If not, these tend to be immediate opportunities for expense or efficiency improvements:

  • Legal Services
  • HR/Payroll
  • Digital Marketing SEO/SEM
  • Loyalty Program Management
  • Information Technology
  • CRM
  • Healthcare/Hygiene Inspections, Protocols and Training

A NEW CULTURE
Success in the “new normal” will require a new culture. Notions like fast-fail, ZBB, and especially work from home are not the typical vernacular of a hotel property. Indeed, our industry has for the most part operated well within the traditional silos of F&B, marketing, revenue management, front office, etc. But the very nature of travel and the guest experience has changed, and perhaps the change is more permanent than we imagined back in March. A vaccine for COVID-19 may not end social-distancing requirements or the need to have a healthcare executive on company payrolls. Remember that COVID-19 is simply a pandemic that followed the more contained outbreaks of SARS and MERS.

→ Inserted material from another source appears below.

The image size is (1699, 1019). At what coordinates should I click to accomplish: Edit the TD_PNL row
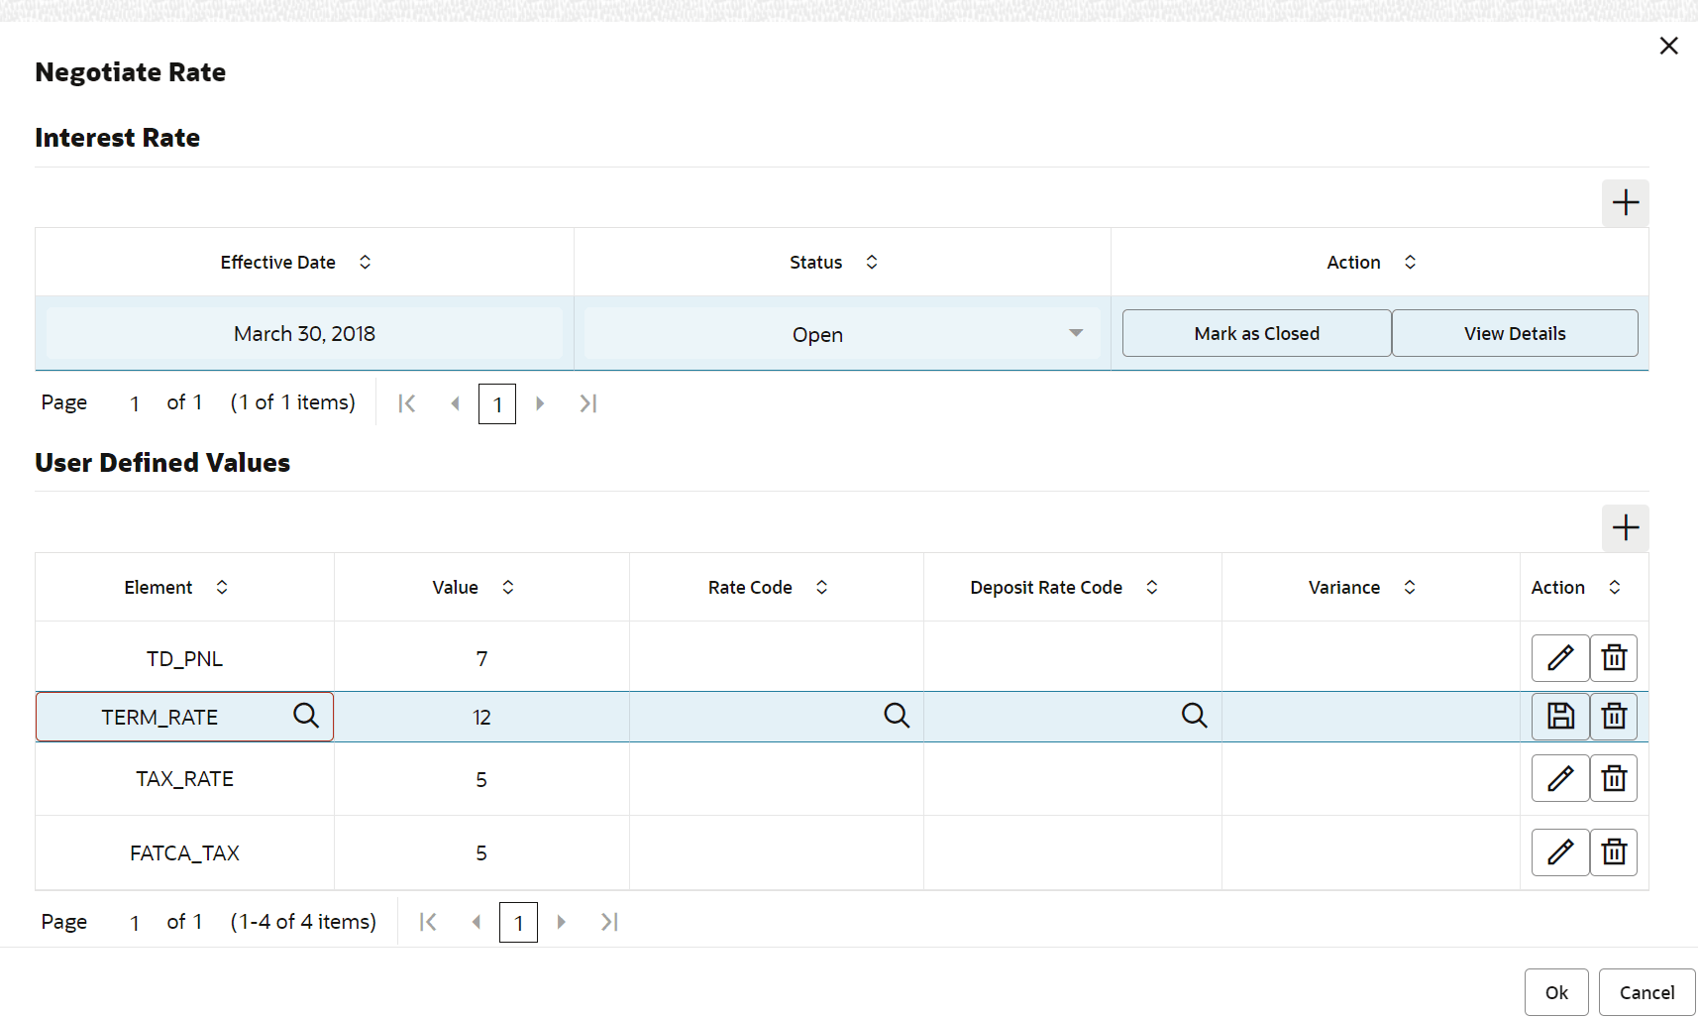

To that end, an ability of a property’s organization to remain agile, for staff to work across silos, to adapt is essential. For example, the willingness for management to break from set annual goals and objectives to evaluate staff in their traditional roles and focus on the new measures of success – measures that may be outside a team member’s stated “division”. In much the way successful software companies rapidly develop solutions, management can consider creating cross functional “pods” to develop and test new ideas – where each member has an equal stake in the business outcome, regardless of level.

However properties decide to move forward, it will require a combination of new-thinking, a willingness to think strategically, but plan for the short-term, an understanding of what metrics really matter and which technologies will be critical to support a leaner organization.